Home Dish Leek Roulade With Ricotta and Corn Filling

Leek Roulade With Ricotta and Corn Filling

Introduce

Chef :

Ami White

Leek Roulade With Ricotta and Corn Filling

From Kings College School

Cooking instructions

* Step 1

Set oven to 200°C.

* Step 2

Grease Swiss-roll tin.

* Step 3

Melt butter in a medium saucepan, add the leeks and garlic and fry over a medium heat for about 5 minutes or until the leeks are soft.

* Step 4

Melt the extra butter in the second saucepan, stir in the flour, and stir over a medium heat for 1 minute. Remove from heat and gradually stir in the milk. Return to the eat and continue stirring until the mixture boils and thickens.

* Step 5

Stir in the egg yolks and the leek mixture, transfer mixture to the glass bowl.

* Step 6

Beat whites in a plastic bowl until soft peaks form, fold lighly into the leek mixture.

* Step 7

Spread mixture into prepared swiss-roll tin.
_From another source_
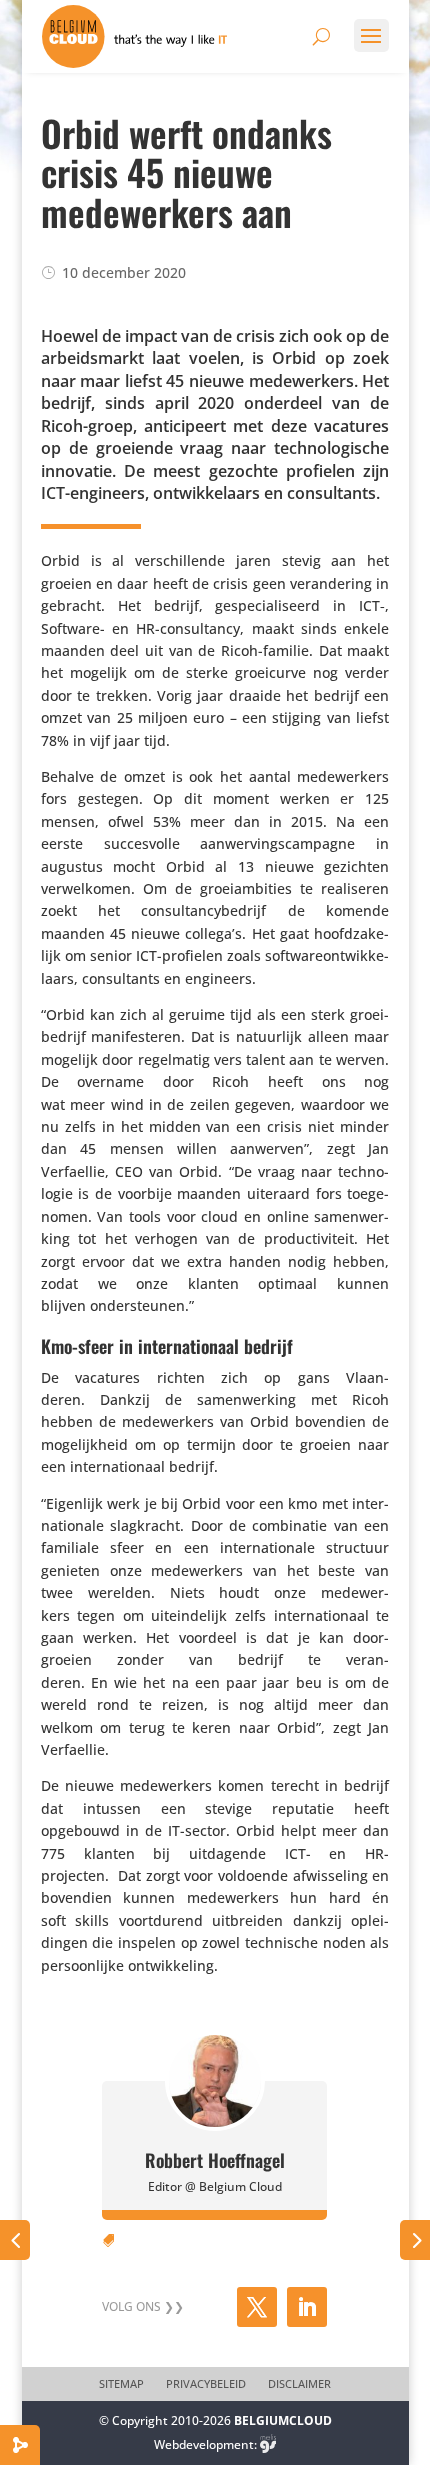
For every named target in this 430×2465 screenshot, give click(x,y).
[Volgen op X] (257, 2307)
Bake for about 12 minutes or until puffed and golden brown.

* Step 8

Sprinkle greaseproof paper with parmesan cheese. Turn roulade onto the grease lined paper.

* Step 9

Spread roulade evenly with filling. Roll like a swiss roll.

* Step 10

For the filling: Beat cheese in a small bowl with an electric whisk until smooth. Stir in the corn and chopped chives.